──────── TEXT PROVIDED ────────

I’m my parents’ son, but it’s a different world today than the one they lived in. My parents came from a place where the doctor knew what he (back then it was a man, more often than not) was talking about and they did what he said, no question. He had the white coat hung on his shoulders, the diplomas hung on the wall, and the stethoscope hung around his neck. He knew best. They were like poor Brian Regan at the doctor.
Although I’m the child of my parents, I’m also a child of the 60’s. We learned to question authority, including doctors. The arrogance and god complex of many medical practitioners has hung in there long after they stopped prescribing bloodletting and Radithor. Here are a few real life examples of the arrogant behavior that gives me pause:
Doctor: “Don’t eat anything on this list.”
Patient (pointing to a confusing entry): “Why is this on the list?”
Doctor: “Just don’t eat any of them.”

────────

PROBLEM SET:
1. From the passage about doctors, list each item that the doctor of the writer's parents had hung somewhere, along with where it hung.
2. Duplicate the part of the passage about doctors that begins at the words "I’m my parents’" and stops after the words "at the doctor.".

──────── DATA SECTION ────────

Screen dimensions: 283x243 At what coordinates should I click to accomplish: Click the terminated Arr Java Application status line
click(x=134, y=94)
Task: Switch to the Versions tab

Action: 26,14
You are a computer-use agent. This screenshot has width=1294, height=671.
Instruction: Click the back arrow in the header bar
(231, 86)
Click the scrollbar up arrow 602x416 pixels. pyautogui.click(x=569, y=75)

────────

SOLUTION SET:
1.
- The white coat, hung on his shoulders
- The diplomas, hung on the wall
- The stethoscope, hung around his neck

2.
I’m my parents’ son, but it’s a different world today than the one they lived in. My parents came from a place where the doctor knew what he (back then it was a man, more often than not) was talking about and they did what he said, no question. He had the white coat hung on his shoulders, the diplomas hung on the wall, and the stethoscope hung around his neck. He knew best. They were like poor Brian Regan at the doctor.